Get Abs In 60 Days (Using Science)

2 min read 1 month ago
Published on Jul 28, 2024 This response is partially generated with the help of AI. It may contain inaccuracies.

Table of Contents

How to Get Abs in 60 Days Using Science

Step 1: Determine Your Current Body Fat Percentage

  1. Understand the visual representation of different body fat percentages ranging from 50% to 10%.
  2. Identify the ideal body fat percentage range for achieving visible abs, which is between 10% and 20%.

Step 2: Optimal Ab Training

  1. Perform two key exercises for optimal ab training: weighted crunches and leg raises.
  2. For weighted crunches, hold a plate against your chest and do 3 sets of 10-12 reps twice a week.
  3. For leg raises, perform 3 sets of 10-20 reps twice a week, gradually increasing the reps until reaching 3 sets of 20.
  4. Ensure to take the last set of each exercise to failure for progressive overload.

Step 3: Adjust Your Diet

  1. Calculate the amount of fat you need to lose based on your current body weight.
  2. Set up your diet plan to ensure you are in a caloric deficit to reach your desired body fat percentage.
  3. Prioritize minimally processed, nutritious whole foods over highly processed junk food to support your ab development.

Step 4: Include Cardio and Diet Breaks

  1. Incorporate 2 to 5 30-minute low to moderate intensity cardio sessions per week.
  2. Aim to lose about 0.5 to 1% of your body weight per week for sustainable fat loss.
  3. Consider taking a 2 to 3 week diet break if cutting for an extended period to prevent metabolic adaptation.

Step 5: Supplement Recommendations

  1. Consume a protein shake post-workout to meet daily protein requirements.
  2. Consider taking creatine monohydrate for strength and muscle mass benefits.
  3. Use caffeine for improved focus and alertness during training, but be mindful of tolerance buildup and cycle its usage.

Step 6: Tracking Progress

  1. Avoid relying solely on the scale for progress tracking.
  2. Take progress photos monthly and measure your waist to monitor fat loss accurately.
  3. Be aware of the signs of reaching too low of a body fat percentage to avoid negative side effects.
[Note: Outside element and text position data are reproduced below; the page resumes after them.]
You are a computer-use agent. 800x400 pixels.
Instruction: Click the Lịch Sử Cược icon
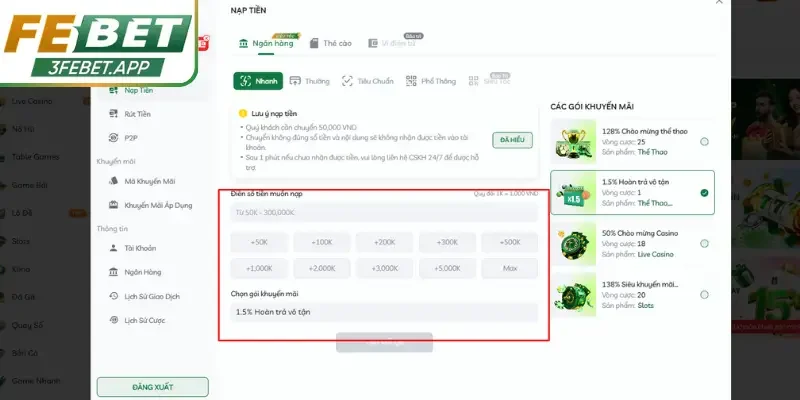pyautogui.click(x=114, y=320)
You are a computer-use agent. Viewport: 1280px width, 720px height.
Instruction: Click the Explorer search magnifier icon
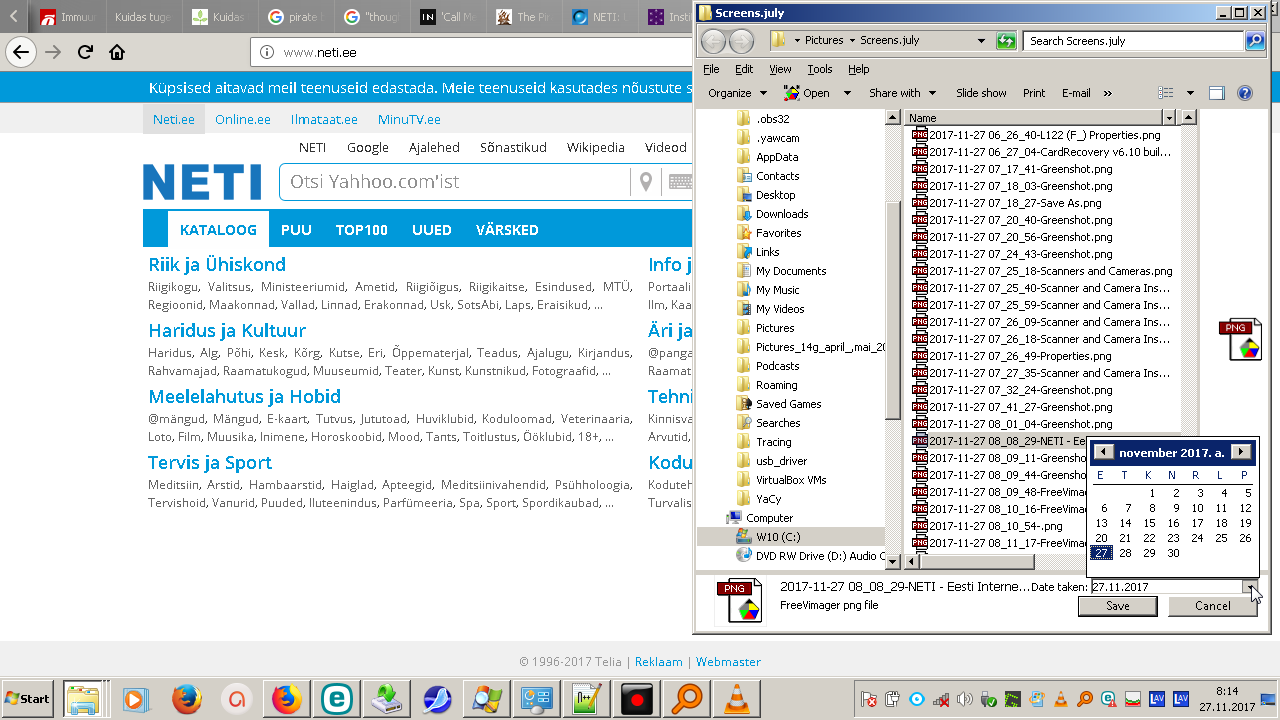pyautogui.click(x=1255, y=41)
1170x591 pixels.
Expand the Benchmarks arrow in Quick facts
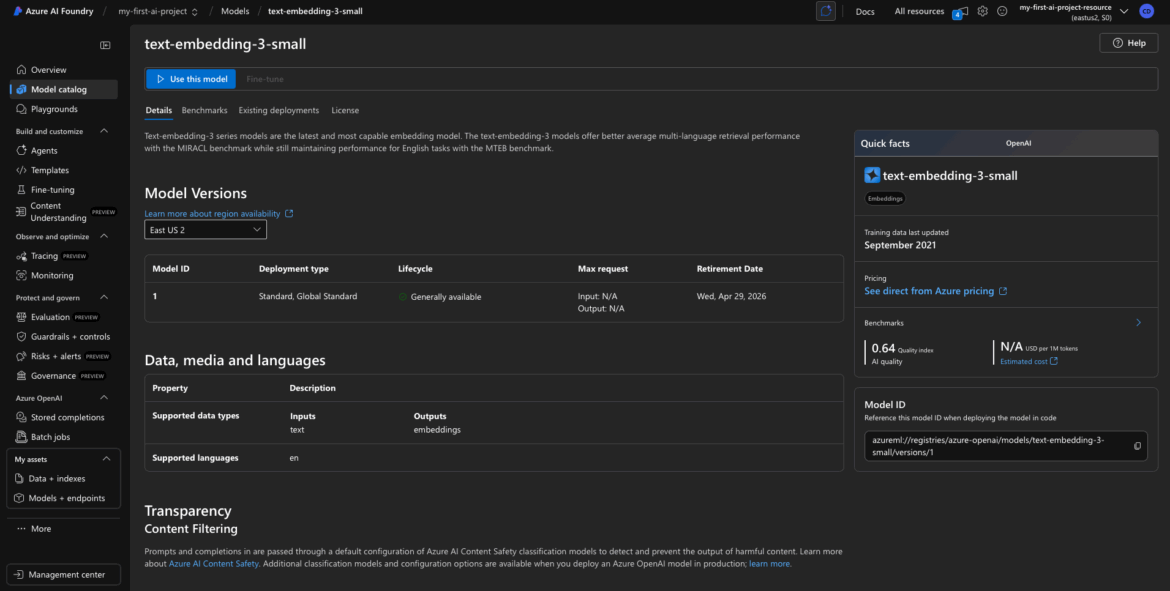coord(1138,323)
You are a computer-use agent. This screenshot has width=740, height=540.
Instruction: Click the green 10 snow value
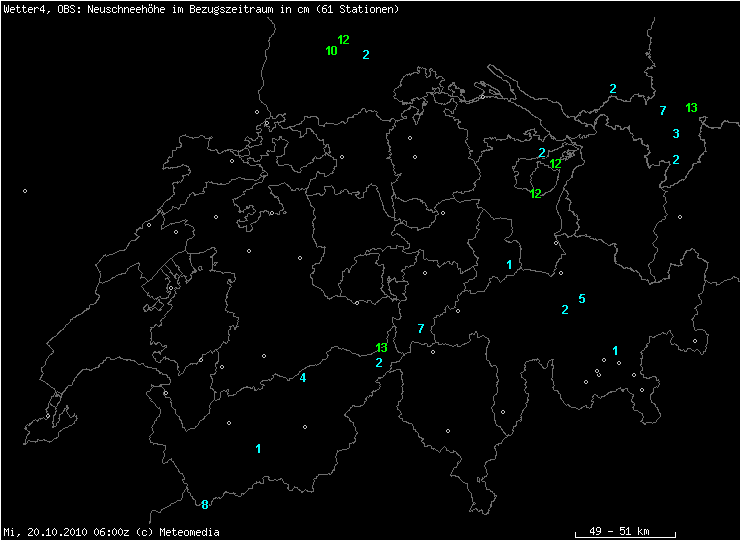click(331, 51)
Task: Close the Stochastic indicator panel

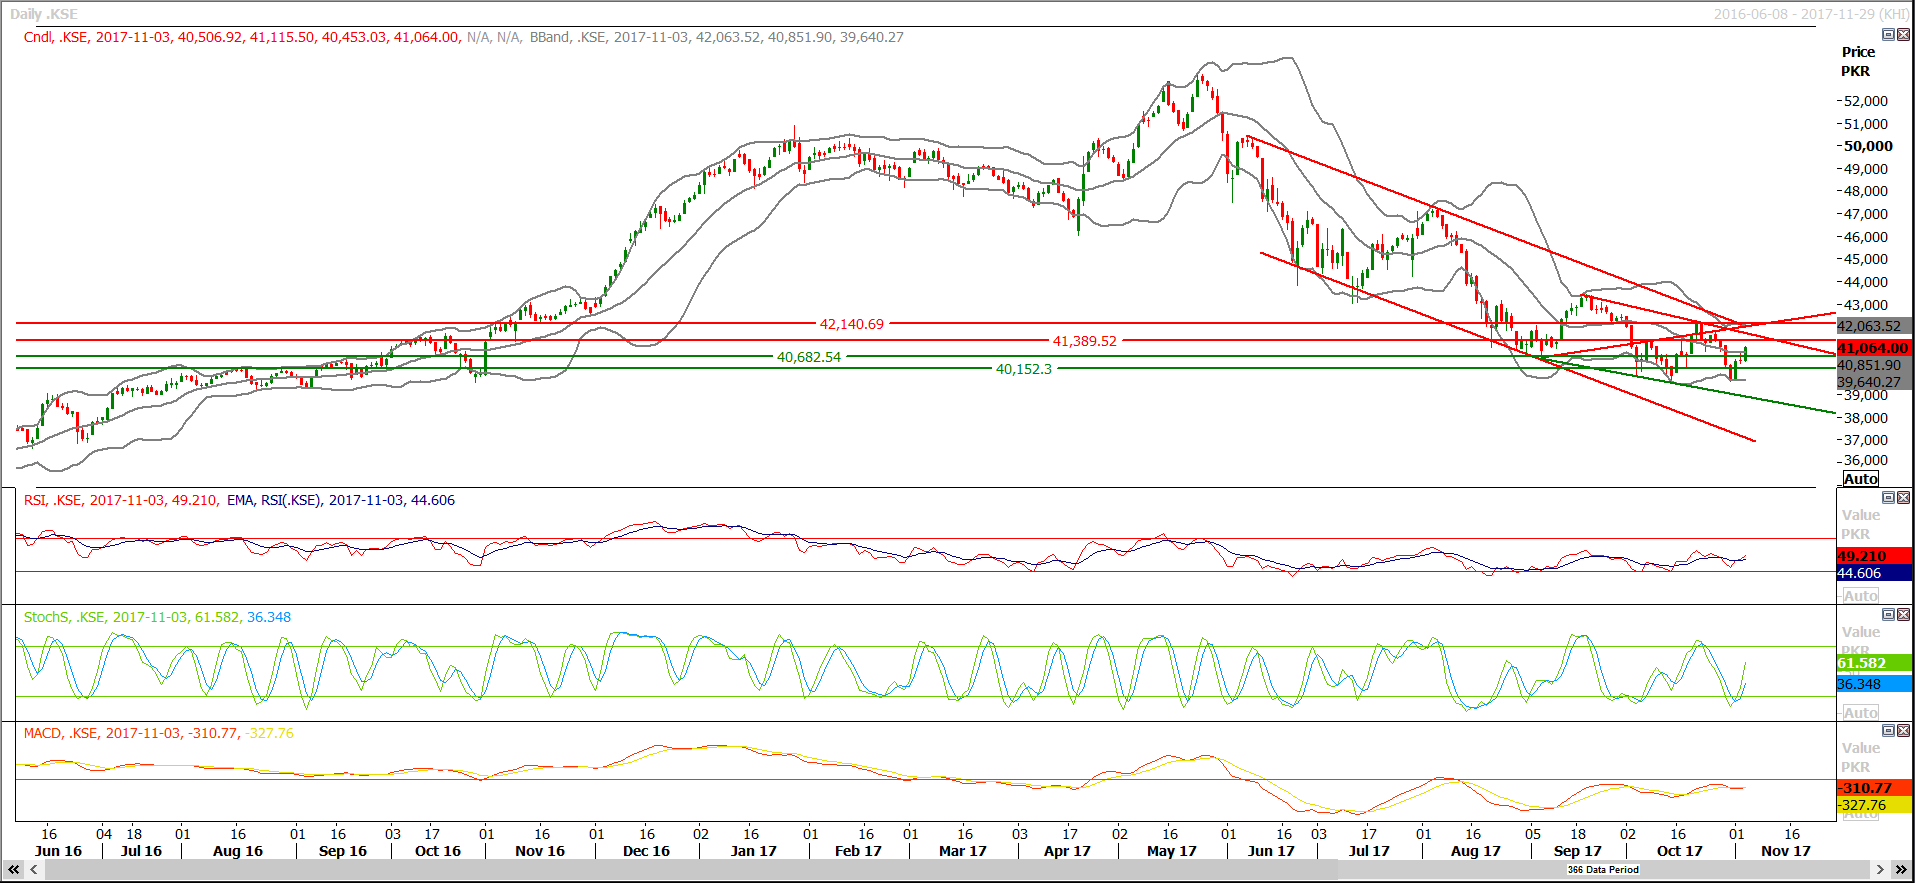Action: [1903, 615]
Step 7: Utilize Nutrition App

  1. Download a nutrition app to help plan and track your macros effortlessly.
  2. Benefit from features like macro tracking, nutrition label scanner, analytics, and community support for accountability.

By following these steps diligently for the next 60 days, you can work towards achieving visible and defined abs while maintaining a healthy and sustainable approach to fitness and nutrition.